When considering how to get into business school, think about what makes you special. Before you start applying, ask yourself how the degree will advance your professional career. Then, consider what unique qualities you have that will make you stand out from the pack.
Dr. Don Martin, a higher education admissions expert, encourages you to learn about a school’s educational philosophy and class sizes before applying to business school.
Figure out whether the student community is more conservative or liberal, individualistic or collaborative, Martin told Student Loan Hero.
Before investing your time and money, find a program that offers the best cultural fit for you. Not only will you get more from your experience, but you could increase your chances of getting in. Admissions officers are looking for candidates who will do well on campus.
Harvard Business School, for instance, is looking for leaders who are vocal and involved in their communities. Once you find your right program, you can communicate what makes you the perfect fit in your application.

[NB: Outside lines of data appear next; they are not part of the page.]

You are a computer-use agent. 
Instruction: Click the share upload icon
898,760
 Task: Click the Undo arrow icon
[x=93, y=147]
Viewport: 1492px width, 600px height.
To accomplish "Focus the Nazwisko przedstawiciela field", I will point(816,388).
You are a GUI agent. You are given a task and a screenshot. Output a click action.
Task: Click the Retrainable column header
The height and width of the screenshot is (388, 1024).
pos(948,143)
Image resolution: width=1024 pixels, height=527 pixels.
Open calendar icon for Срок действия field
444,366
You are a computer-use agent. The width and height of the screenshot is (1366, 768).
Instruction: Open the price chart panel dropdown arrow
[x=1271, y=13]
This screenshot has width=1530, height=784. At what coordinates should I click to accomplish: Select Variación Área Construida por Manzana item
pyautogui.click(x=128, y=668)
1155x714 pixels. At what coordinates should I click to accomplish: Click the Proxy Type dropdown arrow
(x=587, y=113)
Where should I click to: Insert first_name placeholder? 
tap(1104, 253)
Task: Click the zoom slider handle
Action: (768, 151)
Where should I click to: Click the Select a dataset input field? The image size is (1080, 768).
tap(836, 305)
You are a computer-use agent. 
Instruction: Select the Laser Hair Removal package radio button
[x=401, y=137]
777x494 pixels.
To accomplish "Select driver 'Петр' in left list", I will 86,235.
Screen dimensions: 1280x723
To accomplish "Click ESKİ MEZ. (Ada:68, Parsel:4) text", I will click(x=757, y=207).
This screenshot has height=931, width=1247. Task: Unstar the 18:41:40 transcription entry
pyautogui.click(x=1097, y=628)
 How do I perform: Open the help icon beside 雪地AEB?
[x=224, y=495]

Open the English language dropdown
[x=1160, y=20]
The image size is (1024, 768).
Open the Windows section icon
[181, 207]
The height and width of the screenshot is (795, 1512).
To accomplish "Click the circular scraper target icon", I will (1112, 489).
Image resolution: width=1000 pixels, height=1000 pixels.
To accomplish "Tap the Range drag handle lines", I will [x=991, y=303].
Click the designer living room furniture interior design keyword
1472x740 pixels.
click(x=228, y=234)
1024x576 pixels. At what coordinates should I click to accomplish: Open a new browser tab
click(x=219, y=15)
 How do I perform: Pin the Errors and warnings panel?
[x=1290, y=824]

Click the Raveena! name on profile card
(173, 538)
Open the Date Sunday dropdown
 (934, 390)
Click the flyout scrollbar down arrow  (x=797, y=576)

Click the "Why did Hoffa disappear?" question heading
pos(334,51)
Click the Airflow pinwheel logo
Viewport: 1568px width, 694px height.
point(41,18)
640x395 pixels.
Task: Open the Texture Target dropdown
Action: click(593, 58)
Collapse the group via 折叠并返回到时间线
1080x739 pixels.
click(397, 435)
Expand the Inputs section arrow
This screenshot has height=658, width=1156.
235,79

Most business schools aren’t interested in students straight out of college. Instead, they prefer people who have had a few years of professional experience under their belt.
Admissions company Magoosh suggests that you work for three to five years before applying to business school for an MBA. The average age of MBA students, in fact, is 27 to 29.
By working for a few years, you’ll gain professional skills that will help you in business school. Plus, you’ll get the chance to network with colleagues, learn about workplace cultures and clarify your own career goals.
When figuring out how to get into business school, focus on business school requirements. This often includes two to three letters of recommendation. Admissions officers want to learn about you holistically. They’re interested not just in your grades and test scores, but also in your relationships with managers and professors.
Letters of recommendation are a chance to offer insight into your personality and the contributions you’ve made at school or work. To get good letters of recommendation, seek out people who know you well and are happy to support you.
Ask a few months ahead of your deadlines so that your recommenders have time to produce an outstanding letter. Additionally, take the time to sit down with your recommenders and talk about your ideas. By sharing your thoughts, you can make sure the letter is more in-depth.
The Graduate Management Admission Test (GMAT) is a major hurdle you’ll have to jump if you want to go to business school. Most schools require the GMAT for admission.
This fast-paced test will measure your analytical and quantitative skills. It’s especially tough for anyone who hasn’t taken a math class in a few years. The GMAT is scored out of 800, but the average score for all test-takers in 2019 was only 561.27, according to Magoosh.
Schools usually don’t set a score cutoff. However, you can learn about business school requirements by researching the average scores of accepted students. Harvard Business School, for instance, has an average GMAT score of 731.
Since the GMAT is so tough, leave yourself several months so you can take it more than once. There is one forgiving aspect of this otherwise brutal test: The GMAT shows you your scores right after you finish.
You can choose whether to cancel your scores or send them to schools. If you cancel, the schools will never see your unsatisfactory test performance.
Most business schools have several rounds of admissions. The first tends to be in the fall, the second sometime in January and the third in the spring.
Schools continue to let in applicants until all slots are full. That means they have the greatest number of spaces available in the first round.
If you can, aim to meet a first-round admissions deadline. That way, you can maximize your chances of acceptance for the following year.
As you can tell, there are a lot of moving parts to a business school application. You need to research MBA program requirements, gather letters of recommendation, take the GMAT and more.
All of this preparation takes months, if not years, of planning. Business school admissions are competitive, so don’t rush the process.
Start early so you can send off the strongest possible application. If you’re running out of time, it could make sense to wait until the following year to apply.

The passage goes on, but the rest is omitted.